Claudine Pôlet
1 mars 2000
Toute la région du Caucase intéresse au plus haut point les États-Unis et par conséquent l’OTAN. Que ce soit pour la sécurité de l’approvisionnement en pétrole, ou pour les possibilités de créer et d’agrandir les brèches dans la Fédération de Russie, de l’affaiblir jusqu’au démantèlement général. Quel que soit le jugement que l’on porte sur le comportement du gouvernement Poutine et de l’armée russe en Tchétchénie, on ne peut laisser de côté ces deux points, ni s’empêcher de faire des comparaisons avec la Yougoslavie.
L’OTAN n’intervient pas ouvertement dans le conflit qui oppose l’Armée russe et les bandes armées islamistes tchétchènes. Mais ces dernières sont super bien équipées et entraînées, à l’image des Talibans d’Afghanistan et de leurs semblables au Kosovo, par l’Arabie Saoudite, la CIA, et les mafias intéressées à semer le chaos dans toutes les républiques composant la Russie. D’autre part, l’Azerbaïdjan et la Géorgie ont déjà demandé, eux officiellement, que l’OTAN intervienne pour régler leurs problèmes de minorités et s’offrent pour installer des bases militaires otaniennes sur leur territoire, afin de protéger les champs de pétrole des grandes compagnies.
Mais la Russie, même avec Eltsine et maintenant Poutine, n’est pas aussi faible que la Yougoslavie de Milosevic. Et l’OTAN ne prend pas – du moins pas encore – le risque d’affronter la Russie en lui faisant une guerre directe comme elle l’a fait en bombardant pendant des mois le territoire yougoslave.
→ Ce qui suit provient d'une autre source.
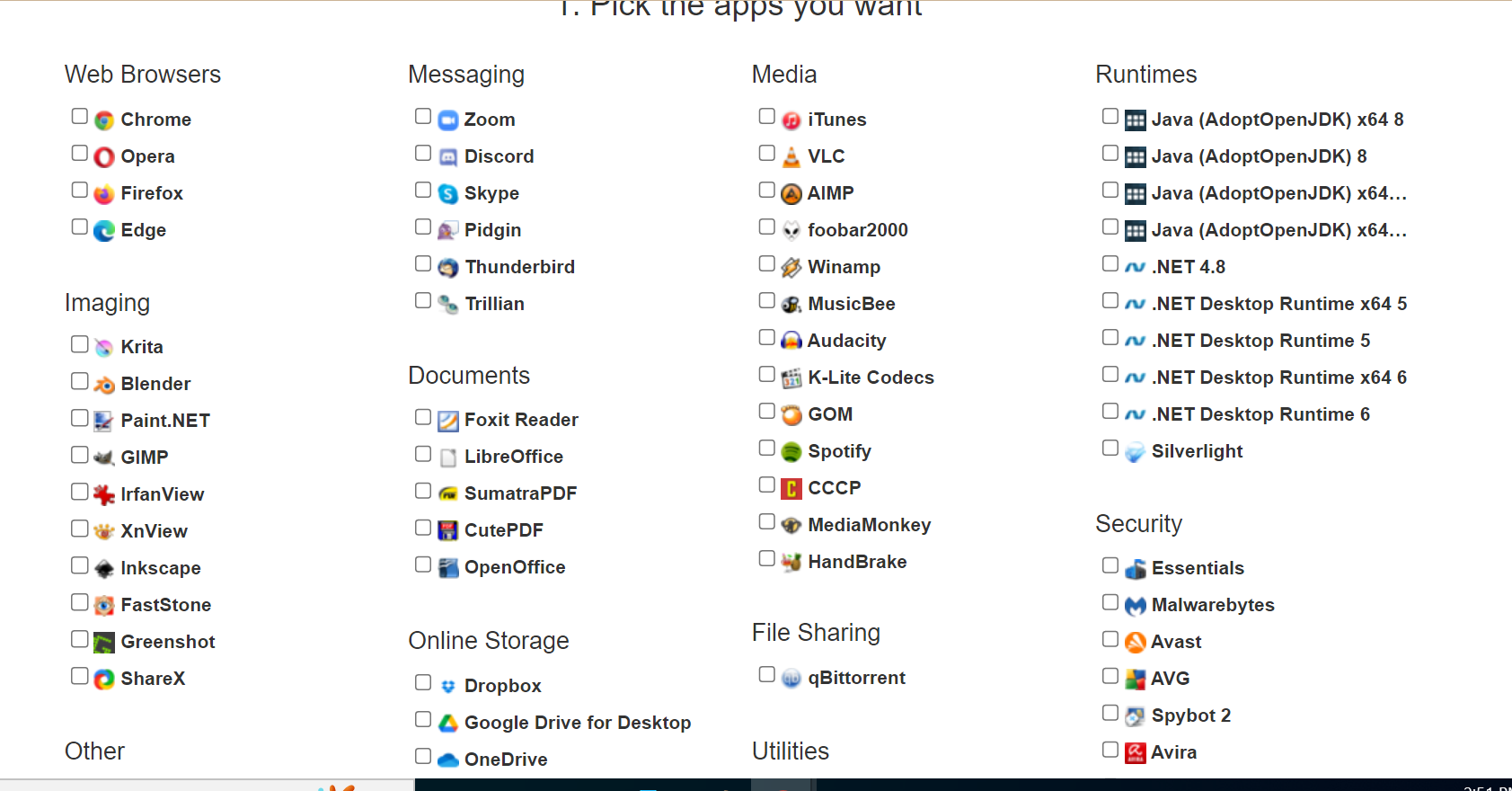Enable the GIMP checkbox
The image size is (1512, 791).
point(80,455)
Mais elle prépare les conditions et l’opinion publique – dans notre pays, entre autres – pour justifier des interventions futures. Pour cela, les campagnes médiatiques se mettent en marche, les images affluent montrant des déportations massives de civils tchétchènes, les destructions faites par les militaires russes, les grands mots de génocide et de crime contre l’humanité sont lâchés : on croirait une copie conforme de ce qu’on a vu pendant des semaines à la télé à propos de l’armée yougoslave contre les " pauvres Kosovars ".
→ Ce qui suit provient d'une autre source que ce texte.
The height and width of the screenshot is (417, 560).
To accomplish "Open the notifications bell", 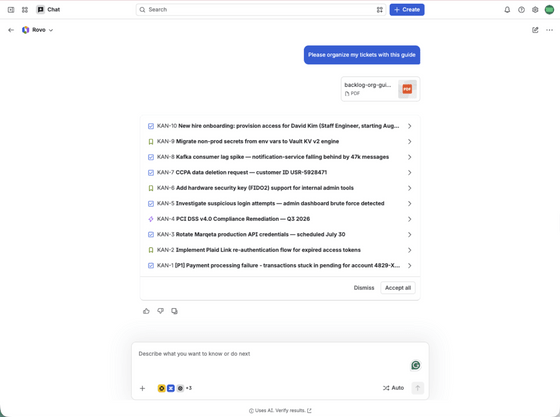I will 507,10.
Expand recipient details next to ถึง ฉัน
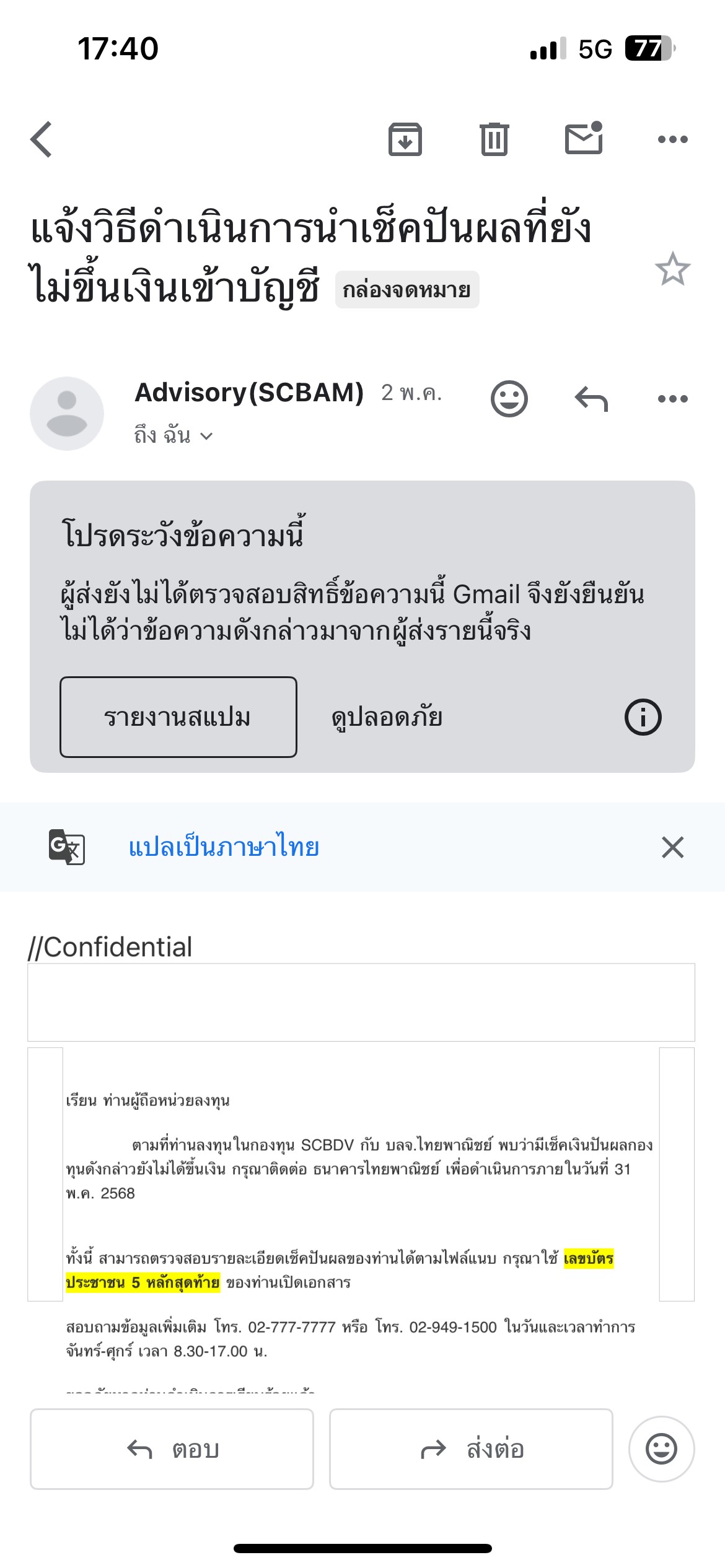 pos(206,437)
La " carte blanche " de Lord Robertson, nouveau secrétaire général de l’OTAN, parue dans Le Soir du 4 mars présage du pire pour les prochaines années : il insiste sur l’importance pour l’Union européenne de disposer d’une force militaire de 60.000 hommes capables d’ici 2003 de se déployer dans un délai de 60 jours et pour une durée d’au moins un an, dans n’importe quel endroit que l’OTAN lui aurait désigné. Il salue également la décision des gouvernements européens d’augmenter leur budget militaire ainsi que la future participation de pays comme la Turquie à des opérations de l’OTAN sous direction européenne.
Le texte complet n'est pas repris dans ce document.